Attorney General William Barr has drafted a proposal to speed up executions for people convicted of mass killings, a senior White House official said Monday.
Marc Short, chief of staff for Vice President Mike Pence, told reporters that the measure to fast-track capital punishment in cases of mass killings will become part of any final package on gun legislation proposed by the White House to Congress.
Mr. Short discussed the proposal briefly on Air Force Two as the vice president was flying Monday from Poland to Ireland.
The development came two days after another mass shooting in Texas claimed the lives of seven people, in addition to the gunman, who was shot and killed by police. Authorities said the gunman had been fired from his job earlier in the day.
The Associated Press reported Monday that more than half of the perpetrators involved in mass shootings since 2006 have died during their rampages.
Congress is scheduled to return next week from a monthlong recess, and lawmakers haven’t reached a consensus on how to address gun violence.

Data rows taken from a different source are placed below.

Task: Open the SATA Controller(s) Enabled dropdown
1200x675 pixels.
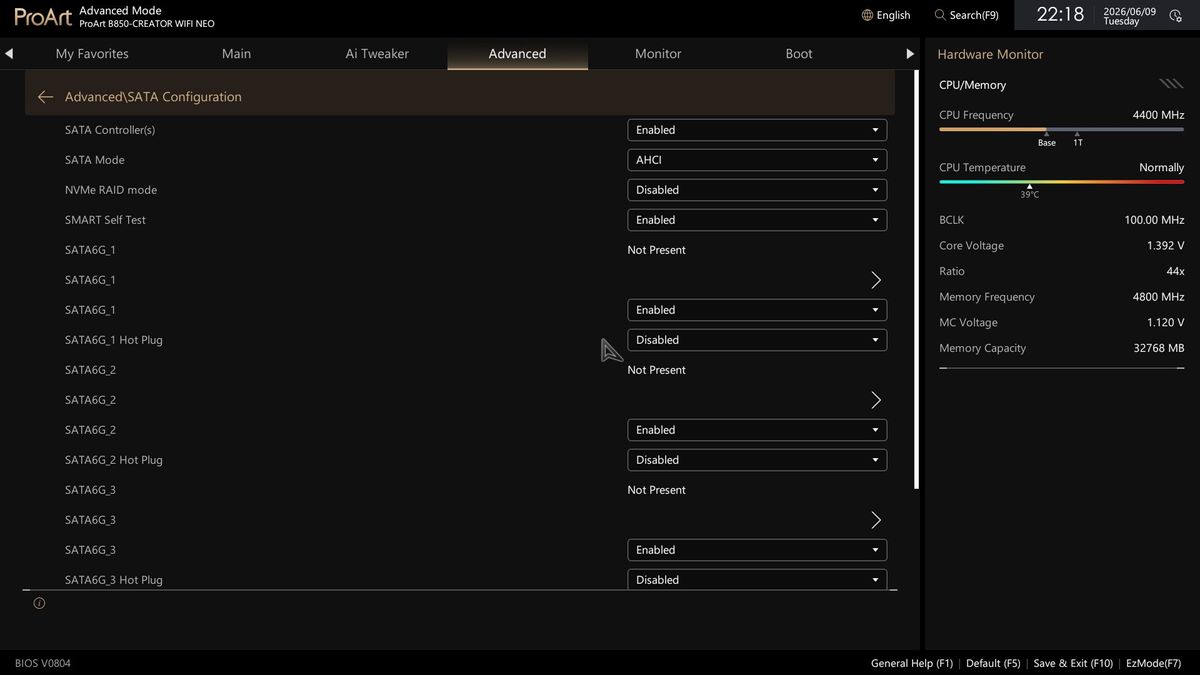Action: 757,130
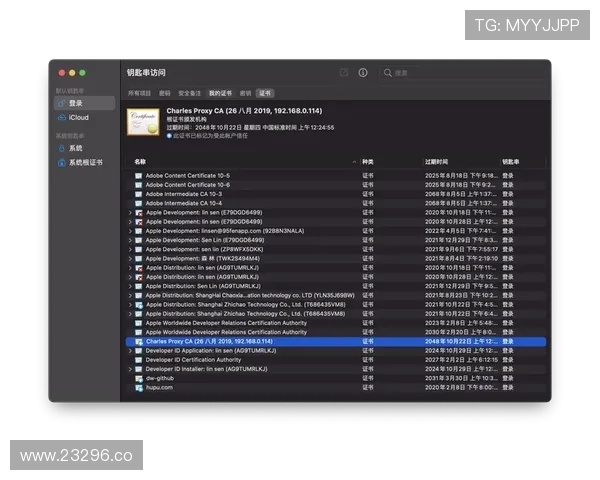The height and width of the screenshot is (480, 600).
Task: Select the 系统根证书 keychain in sidebar
Action: point(84,162)
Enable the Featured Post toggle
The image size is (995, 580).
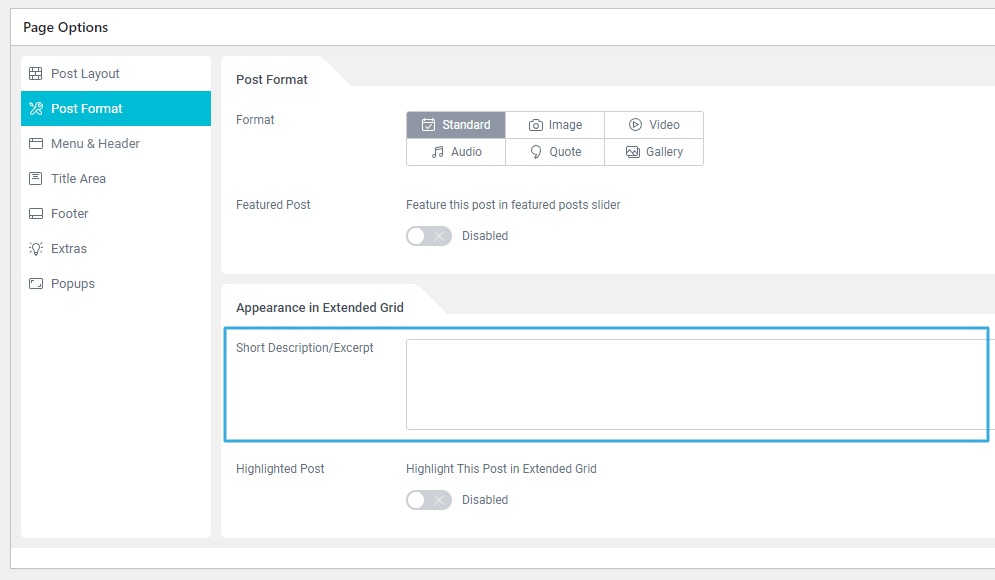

President Trump, who has been under pressure to propose gun legislation since two mass shootings last month in Ohio and Texas, said Sunday that his administration “is committed to working with Congress to stop the menace of mass attacks.”
Unlike his previous comments after mass gun violence, Mr. Trump did not mention universal background checks as part of any solution.
“It would be wonderful to say — to say ‘eliminate,’ but we want to substantially reduce the violent crime — and actually, in any form,” Mr. Trump said. “This includes strong measures to keep weapons out of the hands of dangerous and deranged individuals, and substantial reforms to our nation’s broken mental health system. To reduce violence, we must also ensure that criminals with guns are put behind bars and kept off the streets.”
Democratic presidential front-runner Joseph R. Biden said Mr. Trump “has no intestinal fortitude to deal with this.”
Speaking to reporters while campaigning in Iowa, Mr. Biden reiterated his position on banning assault weapons and said he sees “no compromise” with Republicans in Washington.
“This is one we have to just push, push, and push,” Mr. Biden told reporters. “I’ve seen nothing [from Republicans]. The president has no intestinal fortitude to deal with this. He knows better. His instinct was to say, ‘Yeah, we’re going to do something on background checks.’ What’s he doing? Come on, this is disgraceful. This is disgraceful what’s happening.”
Shortly after mass shootings last month in El Paso, Texas, and Dayton, Ohio, that killed 31 people, Mr. Barr said he would propose legislation to expedite the death penalty for mass murderers and cop killers.
“We will be proposing legislation providing that in cases of mass murder, or in cases of murder of a law enforcement officer, there will be a timetable for judicial proceedings that will allow imposition of any death sentence without undue delay,” the attorney general told the Fraternal Order of Police convention in New Orleans on Aug. 12. “Punishment must be swift and certain.”
He said Mr. Trump “will not let acts of mass shootings and domestic terrorism go unanswered.”
“He has been consulting widely and has directed me and [FBI] Director [Christopher A.] Wray to work with our state and local partners, as well as the private sector, to develop strategies and measures to address these threats, including developing tools that can assist us in detecting potential mass shooters before they strike,” Mr. Barr said at the time. “I anticipate that we will be sharing range of proposals — legislative as well as operational — in the near future.”
The president said Sunday that he is talking with many lawmakers in the House and the Senate about proposals to reduce gun violence. He downplayed renewed calls for universal background checks on firearm purchases, saying the proposal would not have prevented any of the recent mass shootings.
“As strong as you make your background checks, they would not have stopped any of it,” the president said.